# Can we approximate a smooth function by a continuous and nowhere smooth function uniformly?

From Stone-Weierstrass approximation theorem we know that we can approximate a continuous(no matter differentiable or not) by a polynomial function uniformly within a compact interval domain. But,can we approximate a smooth function by a nowhere smooth continuous function uniformly?
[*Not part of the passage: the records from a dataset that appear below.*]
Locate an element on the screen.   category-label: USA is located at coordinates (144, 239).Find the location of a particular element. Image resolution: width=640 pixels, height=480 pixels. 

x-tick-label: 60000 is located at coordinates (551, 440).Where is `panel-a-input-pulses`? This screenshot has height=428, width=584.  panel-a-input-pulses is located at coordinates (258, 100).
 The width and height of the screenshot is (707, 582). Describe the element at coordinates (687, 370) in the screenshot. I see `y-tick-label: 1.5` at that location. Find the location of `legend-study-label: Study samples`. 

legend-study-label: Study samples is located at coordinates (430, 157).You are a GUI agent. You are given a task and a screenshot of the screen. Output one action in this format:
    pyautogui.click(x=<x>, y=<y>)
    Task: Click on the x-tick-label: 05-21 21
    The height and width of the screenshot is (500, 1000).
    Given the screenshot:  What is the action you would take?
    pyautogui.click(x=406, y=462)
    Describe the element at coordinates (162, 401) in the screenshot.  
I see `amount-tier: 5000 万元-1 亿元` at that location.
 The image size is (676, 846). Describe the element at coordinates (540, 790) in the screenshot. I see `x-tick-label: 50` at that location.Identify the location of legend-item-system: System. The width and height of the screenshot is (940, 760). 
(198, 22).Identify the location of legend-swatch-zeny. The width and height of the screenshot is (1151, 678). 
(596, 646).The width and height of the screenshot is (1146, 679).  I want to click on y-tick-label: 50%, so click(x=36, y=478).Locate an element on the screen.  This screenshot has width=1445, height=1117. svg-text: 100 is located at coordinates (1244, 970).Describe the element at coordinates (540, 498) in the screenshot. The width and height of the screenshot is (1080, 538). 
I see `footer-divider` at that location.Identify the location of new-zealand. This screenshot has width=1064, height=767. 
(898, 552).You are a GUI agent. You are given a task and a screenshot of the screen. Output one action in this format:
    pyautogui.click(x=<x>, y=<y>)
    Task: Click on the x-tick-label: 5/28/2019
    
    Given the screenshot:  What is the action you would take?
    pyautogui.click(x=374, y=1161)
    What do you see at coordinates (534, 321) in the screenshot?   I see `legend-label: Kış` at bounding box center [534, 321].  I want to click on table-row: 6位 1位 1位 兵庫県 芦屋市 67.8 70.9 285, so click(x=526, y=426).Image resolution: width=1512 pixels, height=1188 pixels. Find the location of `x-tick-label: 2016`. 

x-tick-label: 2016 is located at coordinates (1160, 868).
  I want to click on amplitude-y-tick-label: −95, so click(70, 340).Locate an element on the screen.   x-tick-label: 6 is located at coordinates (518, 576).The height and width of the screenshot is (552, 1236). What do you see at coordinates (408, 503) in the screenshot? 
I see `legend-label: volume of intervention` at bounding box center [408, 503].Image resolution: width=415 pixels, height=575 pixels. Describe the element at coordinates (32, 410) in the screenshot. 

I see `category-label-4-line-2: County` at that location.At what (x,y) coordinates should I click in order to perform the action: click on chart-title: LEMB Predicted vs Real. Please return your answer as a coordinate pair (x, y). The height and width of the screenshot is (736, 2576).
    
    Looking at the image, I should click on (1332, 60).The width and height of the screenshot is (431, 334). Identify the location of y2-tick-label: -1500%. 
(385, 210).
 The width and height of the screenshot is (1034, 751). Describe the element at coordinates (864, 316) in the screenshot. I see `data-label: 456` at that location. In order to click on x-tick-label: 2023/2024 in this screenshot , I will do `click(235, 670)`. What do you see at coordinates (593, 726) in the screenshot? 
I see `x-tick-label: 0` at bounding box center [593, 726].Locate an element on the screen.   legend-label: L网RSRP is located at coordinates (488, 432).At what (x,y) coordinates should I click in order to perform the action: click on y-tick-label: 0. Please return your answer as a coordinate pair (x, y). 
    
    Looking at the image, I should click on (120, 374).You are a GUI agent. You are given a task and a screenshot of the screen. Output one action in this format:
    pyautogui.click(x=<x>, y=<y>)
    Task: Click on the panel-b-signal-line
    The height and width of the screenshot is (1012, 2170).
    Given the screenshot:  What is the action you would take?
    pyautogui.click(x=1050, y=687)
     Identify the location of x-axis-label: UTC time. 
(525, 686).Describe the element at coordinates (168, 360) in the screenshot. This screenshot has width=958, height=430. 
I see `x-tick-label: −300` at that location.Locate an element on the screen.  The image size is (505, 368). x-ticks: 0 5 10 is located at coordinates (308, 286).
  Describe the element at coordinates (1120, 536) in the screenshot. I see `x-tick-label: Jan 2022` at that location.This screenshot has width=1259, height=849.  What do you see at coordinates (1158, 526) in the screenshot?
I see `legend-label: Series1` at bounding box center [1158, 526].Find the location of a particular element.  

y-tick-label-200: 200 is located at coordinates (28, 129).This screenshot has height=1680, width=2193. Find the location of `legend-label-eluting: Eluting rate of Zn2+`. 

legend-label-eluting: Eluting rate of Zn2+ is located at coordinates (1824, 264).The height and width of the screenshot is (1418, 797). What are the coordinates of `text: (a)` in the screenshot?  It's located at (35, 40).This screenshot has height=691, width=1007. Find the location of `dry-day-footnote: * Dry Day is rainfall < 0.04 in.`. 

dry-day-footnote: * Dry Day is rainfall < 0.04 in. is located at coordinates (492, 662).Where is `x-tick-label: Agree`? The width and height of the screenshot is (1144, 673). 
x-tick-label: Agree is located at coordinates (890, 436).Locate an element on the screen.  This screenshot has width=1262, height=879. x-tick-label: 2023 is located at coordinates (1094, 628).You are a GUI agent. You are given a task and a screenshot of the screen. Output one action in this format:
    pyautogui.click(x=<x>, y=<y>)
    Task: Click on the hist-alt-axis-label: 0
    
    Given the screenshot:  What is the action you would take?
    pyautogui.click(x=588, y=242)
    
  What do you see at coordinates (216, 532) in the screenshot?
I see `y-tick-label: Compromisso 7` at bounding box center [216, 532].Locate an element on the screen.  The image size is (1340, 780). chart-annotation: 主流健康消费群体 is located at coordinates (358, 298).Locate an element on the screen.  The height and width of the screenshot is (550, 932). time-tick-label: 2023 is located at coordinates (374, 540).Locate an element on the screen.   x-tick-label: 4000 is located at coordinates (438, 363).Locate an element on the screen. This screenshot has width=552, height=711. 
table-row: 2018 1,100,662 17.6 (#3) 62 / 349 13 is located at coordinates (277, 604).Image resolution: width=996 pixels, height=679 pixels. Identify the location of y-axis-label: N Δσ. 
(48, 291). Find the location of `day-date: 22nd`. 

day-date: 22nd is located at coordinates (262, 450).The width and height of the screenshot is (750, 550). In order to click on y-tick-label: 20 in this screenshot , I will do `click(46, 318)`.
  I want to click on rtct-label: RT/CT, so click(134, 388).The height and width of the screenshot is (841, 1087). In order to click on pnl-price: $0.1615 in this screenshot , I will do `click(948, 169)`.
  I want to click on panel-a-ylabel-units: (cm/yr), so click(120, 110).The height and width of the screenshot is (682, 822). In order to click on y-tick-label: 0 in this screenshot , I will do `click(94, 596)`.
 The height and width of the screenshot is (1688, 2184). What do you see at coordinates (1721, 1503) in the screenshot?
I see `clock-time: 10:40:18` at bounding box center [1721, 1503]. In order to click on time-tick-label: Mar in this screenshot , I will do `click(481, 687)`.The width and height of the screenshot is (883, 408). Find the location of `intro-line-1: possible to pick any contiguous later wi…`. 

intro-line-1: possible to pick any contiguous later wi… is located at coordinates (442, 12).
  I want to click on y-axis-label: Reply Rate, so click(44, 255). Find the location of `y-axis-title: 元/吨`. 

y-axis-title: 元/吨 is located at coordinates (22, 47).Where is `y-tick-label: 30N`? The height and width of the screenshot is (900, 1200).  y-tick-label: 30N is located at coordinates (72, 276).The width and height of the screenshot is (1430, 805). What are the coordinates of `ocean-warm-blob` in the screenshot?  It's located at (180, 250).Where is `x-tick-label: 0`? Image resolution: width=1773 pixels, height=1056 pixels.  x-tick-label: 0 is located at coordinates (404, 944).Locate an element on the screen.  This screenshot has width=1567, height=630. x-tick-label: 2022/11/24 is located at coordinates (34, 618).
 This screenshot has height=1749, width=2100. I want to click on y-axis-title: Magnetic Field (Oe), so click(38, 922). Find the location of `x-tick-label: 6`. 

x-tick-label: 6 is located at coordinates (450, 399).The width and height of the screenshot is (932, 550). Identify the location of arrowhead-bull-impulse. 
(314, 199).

• The question in the title is different from the question in the question body – Alessandro Codenotti Aug 18 at 14:19
• thanks for noticing,I have changed it. – user685348 Aug 18 at 14:33
• Can you construct a continuous bounded nowhere smooth function ? – reuns Aug 18 at 14:41
• Nowhere differentiable functions are dense in the space of continuous functions. – Matt Samuel Aug 18 at 17:59

Yes. Let $$g:[-1,1]\to\mathbb{R}$$ be a given smooth function. Let $$g_n:[-1,1]\to\mathbb{R}$$ be a sequence of polynomial that converges uniformly to $$g$$ and let $$h:[-1,1]\to\mathbb{R}$$ be a bounded nowhere differentiable function. Then the sequence $$v_n (t)=g_n (t) +n^{-1} h(t)$$ is a sequence of nowhere differentiable functions that converges to $$g$$ uniformly.